The voyage would have been unthinkable only few years ago. But this year’s unprecedented low levels of sea-ice has made sailing on the route smooth and easy.
According to the expedition diary, there has hardly been minus degrees during the voyage and sea-ice has hardly been spotted.
“We expected that we at least would have encountered some finely-crushed ice in the Vilkitsky Strait and the Longa Strait,” ship captain Novikov told newspaper Neft.
“But we have sailed across practically the whole Northern Sea in open waters, and we have not run into any crushed sea-ice, nor icebergs,” he explains.
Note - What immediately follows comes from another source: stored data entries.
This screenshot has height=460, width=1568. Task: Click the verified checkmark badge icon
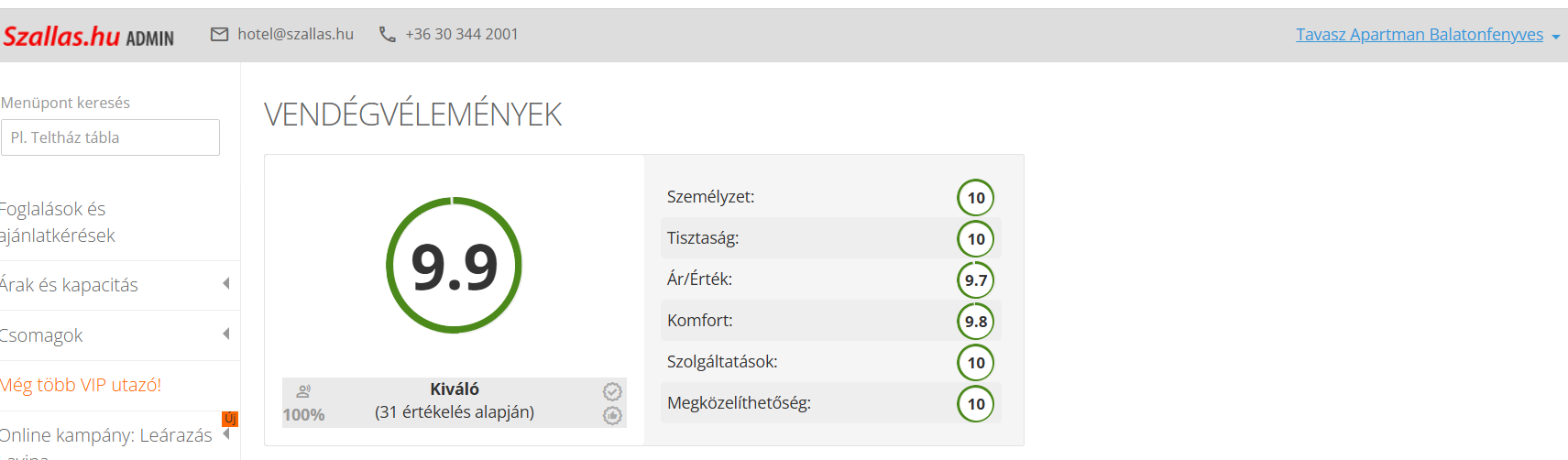612,391
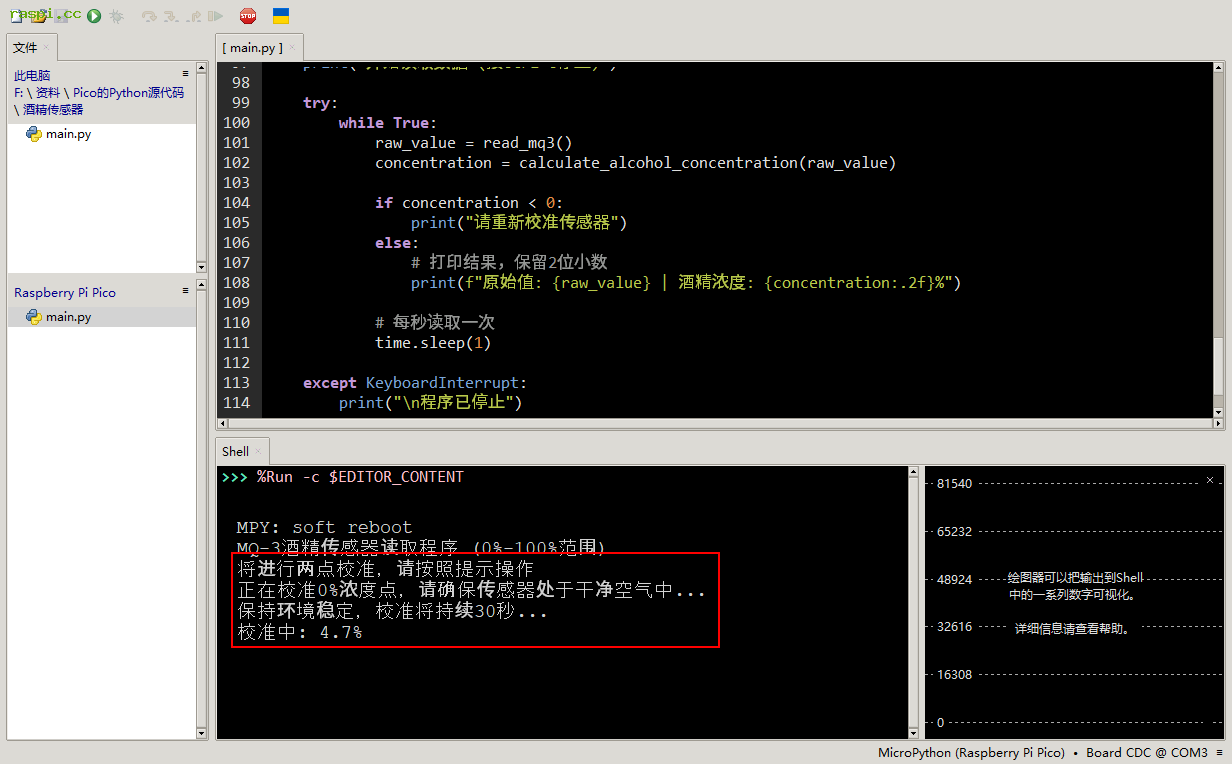Click the 酒精传感器 folder path link
This screenshot has width=1232, height=764.
(x=53, y=110)
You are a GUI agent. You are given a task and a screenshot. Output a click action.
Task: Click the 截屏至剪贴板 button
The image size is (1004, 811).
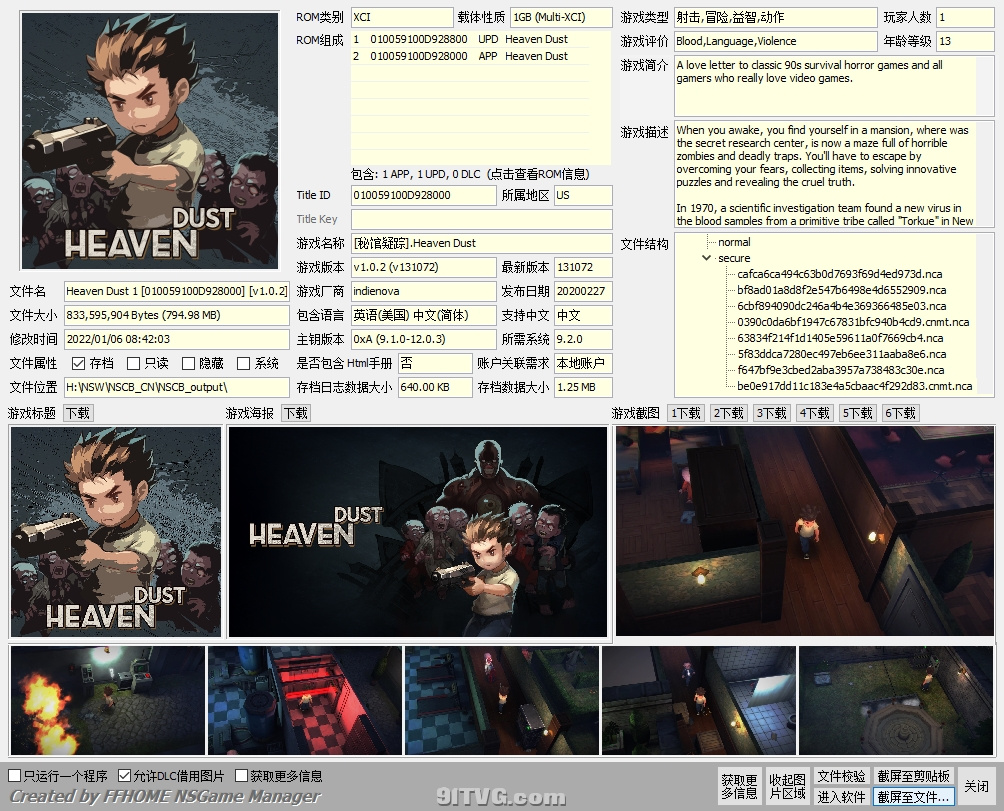click(913, 776)
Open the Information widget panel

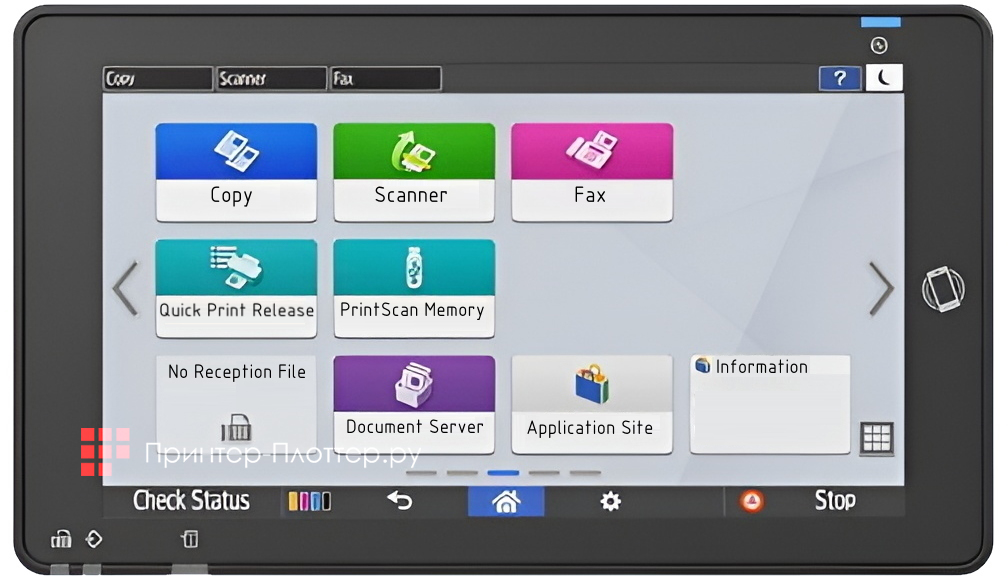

The three-masted sailing ship built in 1921 on the 18th August set out from Vladivostok. Few days later made it through the Bering Strait and into the Chukchi Sea.
It subsequently made a stop in the town of Pevek before it sailed through the East Siberian and Laptev Sea. It also made a stop in Sabetta, the natural gas terminal in Yamal.
The sailing on the Northern Sea Route follows a grand voyage that has taken the Sedov more than 25 thousand nautical miles across world seas since 1st November 2019.
“Following a detailed study of possible alternatives for the bark’s continued sailing, we consider it relevant to propose that the Sedov completes its expedition with a voyage across the Northern Sea Route from the east to west,” leader of Russia’s Fisheries Agency Ilya Shestyakov said in late July.
“We believe that such a voyage will have a great symbolic and practical effect,” Shestyakov underlined.
The ship is expected to reach reach its home port of Kaliningrad on 15th November this year.
The Sedov is one of the world’s biggest sailing ships in operation. It is almost 118 meter long and is manned by a crew of about 220 people.
The Arctic voyage takes place only few months before the ship turns 100 years. The bark was launched in 1921 in Kiel, Germany. It sailed under the named “Magdalene Vinnen II“ and “Kommodore Johnsen“ before it in 1945 was taken over by Soviet authorities and renamed Sedov after Russian Arctic explorer Georgy Sedov.